Dems Yearn for ’16 Hillary Alternative… but Lack Credible Challengers

REUTERS/Shannon Stapleton
REUTERS/Shannon Stapleton

Though Democrats are again yearning for an alternative to Hillary Clinton, who is embroiled in more scandals involving private email accounts and foreign donations to the Clinton Foundation, they realize that Barack Obama—or his equivalent—is not walking through that door.

The Washington Post observed that “Democratic activists in early presidential nominating states say that new controversies swirling around Hillary Rodham Clinton have made them more eager than ever for alternatives in 2016.” But, the outlet added, “as they survey the landscape, few Democrats see other credible contenders.

“The problem is, there’s nobody out there who’s not Clinton who’s the equivalent of Barack Obama,” Larry Drake, chairman of the Portsmouth Democrats in New Hampshire, told the Post, summing up the sentiment of nearly every activist and organizer on the left that has been quoted. “He was a fresh face… and he gave great speeches and he turned out to be electable.”
*-*-*
Objective A: Which people does the article about Democrats seeking a 2016 alternative to Hillary Clinton name, including anyone credited in it?
Objective B: Can you resume the article on Democrats wanting an alternative to Hillary Clinton in 2016, writing on from the point where it stops?

Given information:
*-*-*
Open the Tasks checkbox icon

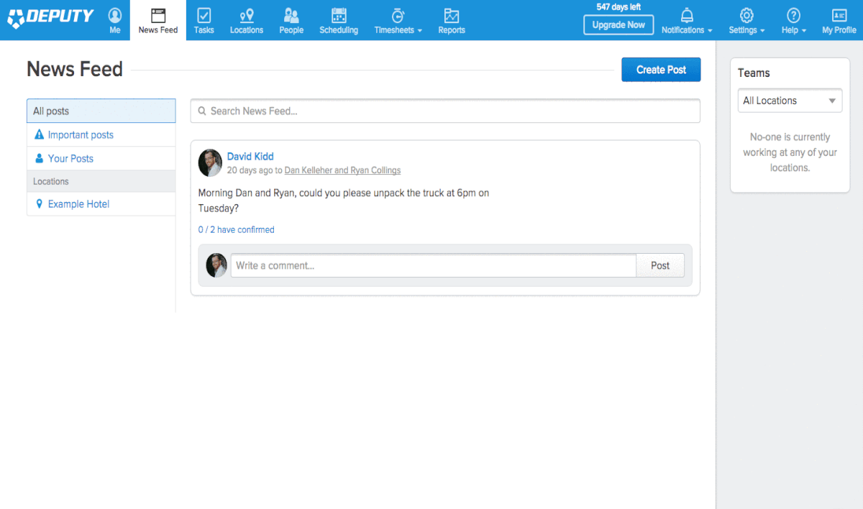click(x=204, y=16)
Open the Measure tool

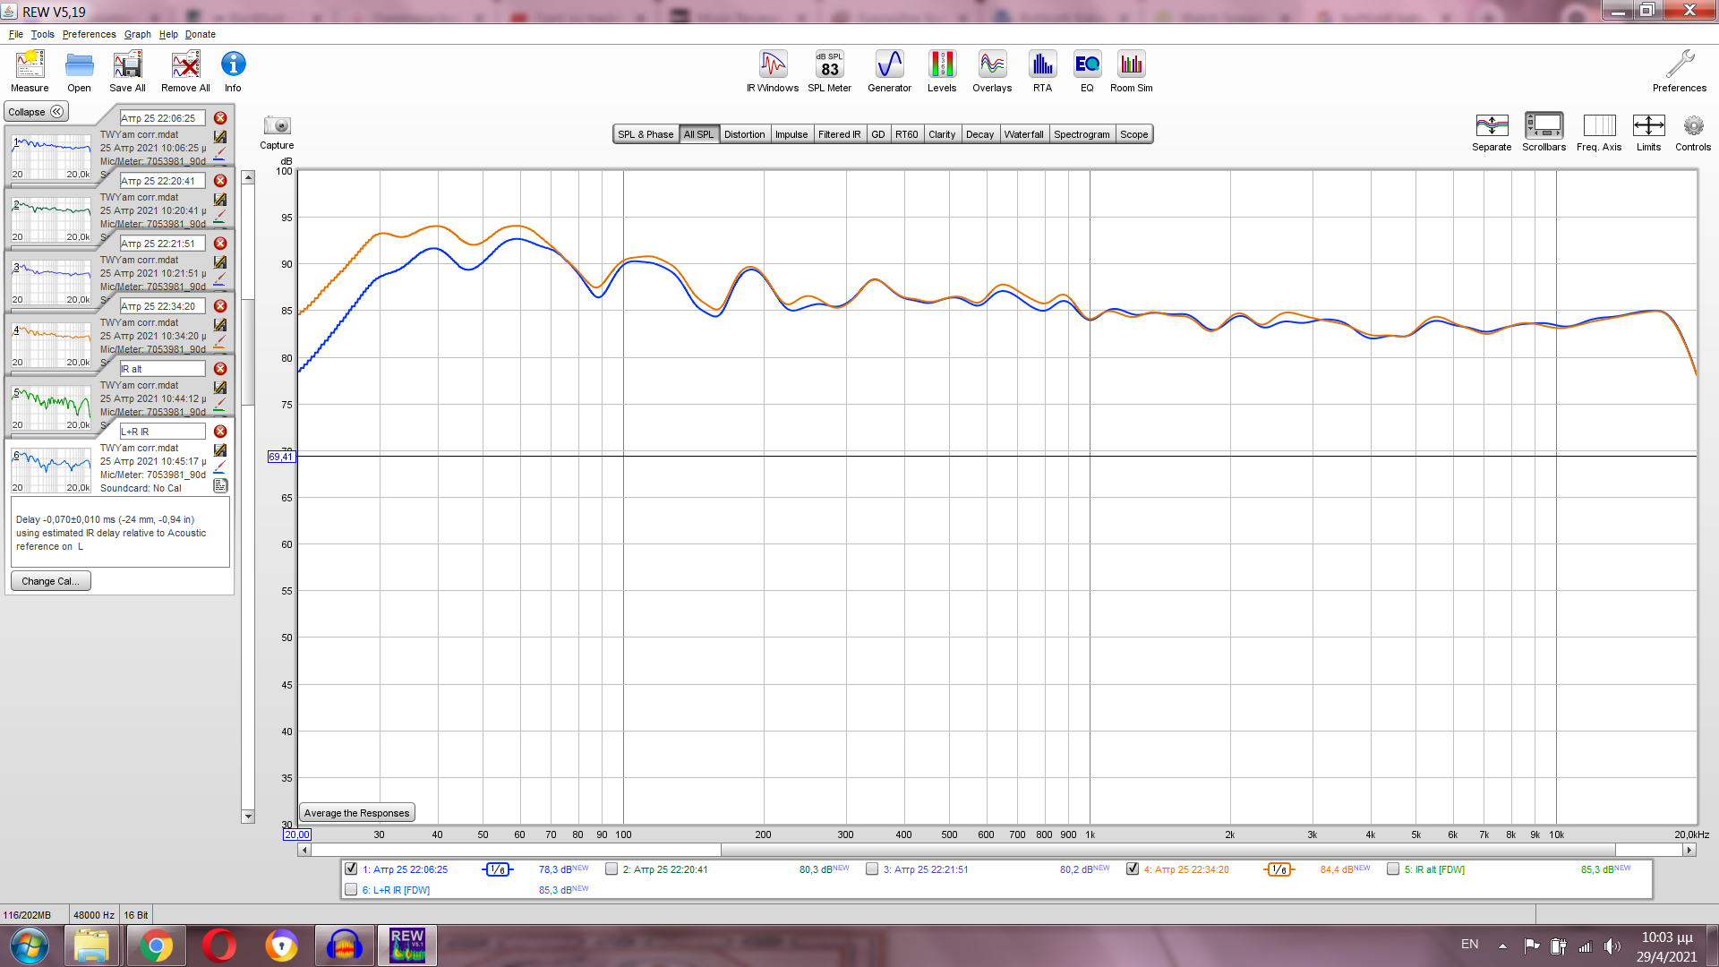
*-*-*
Exercise response A: Hillary Clinton (also called Hillary Rodham Clinton), Barack Obama, Larry Drake, Shannon Stapleton

Exercise response B:
CNN’s Peter Hamby noted that “Democrats clamoring for a Clinton alternative are once again speaking up about the need for a primary that will, at the very least, serve as a vetting process and prepare Clinton for the general election.” In his “conversations with grassroots Democrats around the country and in key nominating states,” Hamby found that “there is renewed concern that Clinton is saddled with too much baggage and dubious political instincts that could sink her against the GOP nominee if the kinks are not worked out in a contested primary.”

The problem for Democrats is that the only candidate who can challenge Clinton, who is dominating in the polls, have indicated they will not run. Democrats who are considering White House hardly have what it takes to pull off what Barack Obama did in 2008.

Former Maryland Governor Martin O’Malley is accepting every invite on the rubber-chicken circuit to meet with party activists and tacticians. But O’malley seems like a politician who desperately wants the presidency but realizes he doesn’t have the personality to get there. He barely registers in the polls and puts audiences to sleep with his pandering platitudes. Former Virginia Sen. Jim “Born Fighting” Webb flanks Clinton to the left on foreign policy and income inequality. But he is too culturally conservative, especially on issues like affirmative action that matter dearly to salad-bowl ethnic groups, to win a primary. Socialist Sen. Bernie Sanders (I-VT) will, as I noted, just make Clinton seem more moderate to voters in the general election. Vice President Joe Biden is another gaffe-prone politician who has his share of stumbles and baggage from previous runs.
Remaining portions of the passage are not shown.